Having made a gradual switch during the 15 years since his first album was published from electronica to instrumental variations on ambient and minimalism, Max Richter is among the most commercially successful composers of our time. This album of his solo piano music belongs in the genre explored so thoroughly for Brilliant Classics by Jeroen van Veen, whose prolific recording history includes hugely popular albums of Philip Glass (BC9419) and Michael Nyman (BC95112), Ludovico Einaudi (BC94910) and Yann Tiersen (BC95129) and his fellow Dutch musician Jakob ter Veldhuis (BC94873) and himself (BC9454). The appetite for slowly moving, unchallenging, post-Minimalist music is apparently infinite, and so this new album is sure to be a success.

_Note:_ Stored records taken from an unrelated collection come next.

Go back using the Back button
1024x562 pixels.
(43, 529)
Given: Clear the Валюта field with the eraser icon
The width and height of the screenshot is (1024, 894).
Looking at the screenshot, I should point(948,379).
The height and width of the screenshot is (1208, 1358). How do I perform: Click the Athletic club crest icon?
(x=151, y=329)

Born in 1966, Richter has in the last few years achieved international fame with his recomposed version of Vivaldi’s Four Seasons, which topped the iTunes chart in the UK, the US and Germany. Then last year, came the record-breaking Sleep, an ‘eight-hour cradle song’ which like the Vivaldi mixed live and pre-recorded, electronic and acoustic sounds, to induce and accompany deep slumber.
The songs on this album are all shorter, though sharing the somnambulistic mood of Sleep. Vladimir's Blues featured on a BBC documentary series about the deep sea, while The Twins (Prague) was used in a series on Auschwitz, The Nazis and the Final Solution. As Richter’s own programme notes explain, the music is for beginners, based on classical Alberti-style bass figures.

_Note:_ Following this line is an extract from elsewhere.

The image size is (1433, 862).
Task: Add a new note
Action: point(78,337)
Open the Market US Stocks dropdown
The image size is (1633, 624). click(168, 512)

Several tracks derive from his albums The Blue Notebooks and Songs from Before; H in New England is extracted from the incidental music written by Richter for the film Henry May Long.

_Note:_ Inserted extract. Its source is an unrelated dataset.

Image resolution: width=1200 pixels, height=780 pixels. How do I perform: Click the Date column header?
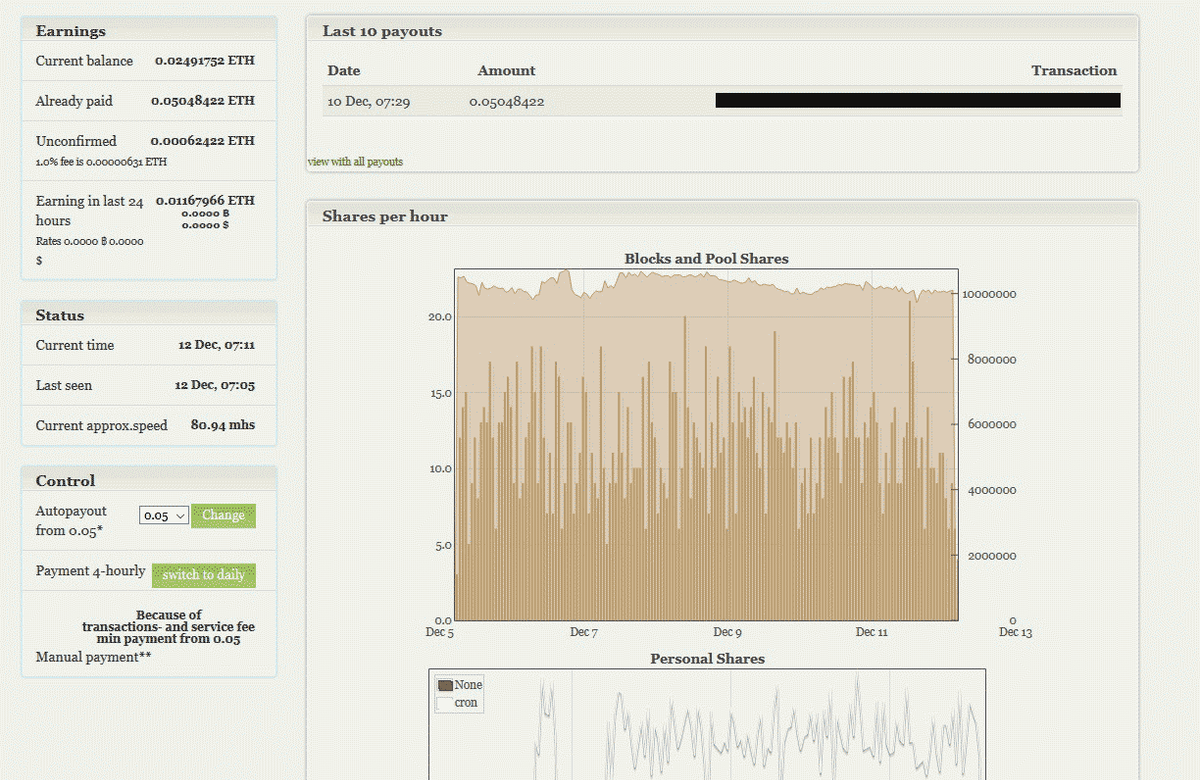pyautogui.click(x=344, y=71)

Max Richter (born in 1966) is one of the most influential composers of his generation. Electro-acoustic polymath Max Richter defies definition: composer, pianist, producer, remixer, and collaborator, and beyond argument one of the most prolific of contemporary musical artists. Inspired equally by Bach, punk rock and ambient electronica, Richter’s sonic world blends a formal classical training (he graduated from the Royal Academy of Music, and was a pupil of renowned composer Luciano Berio) with modern technology.
This new recording presents Richter’s solo piano music up to date.
Dutchman Jeroen van Veen is one of the leading pianists of today focusing on Minimalism and championing a new generation of composers, easily crossing borders between musical styles.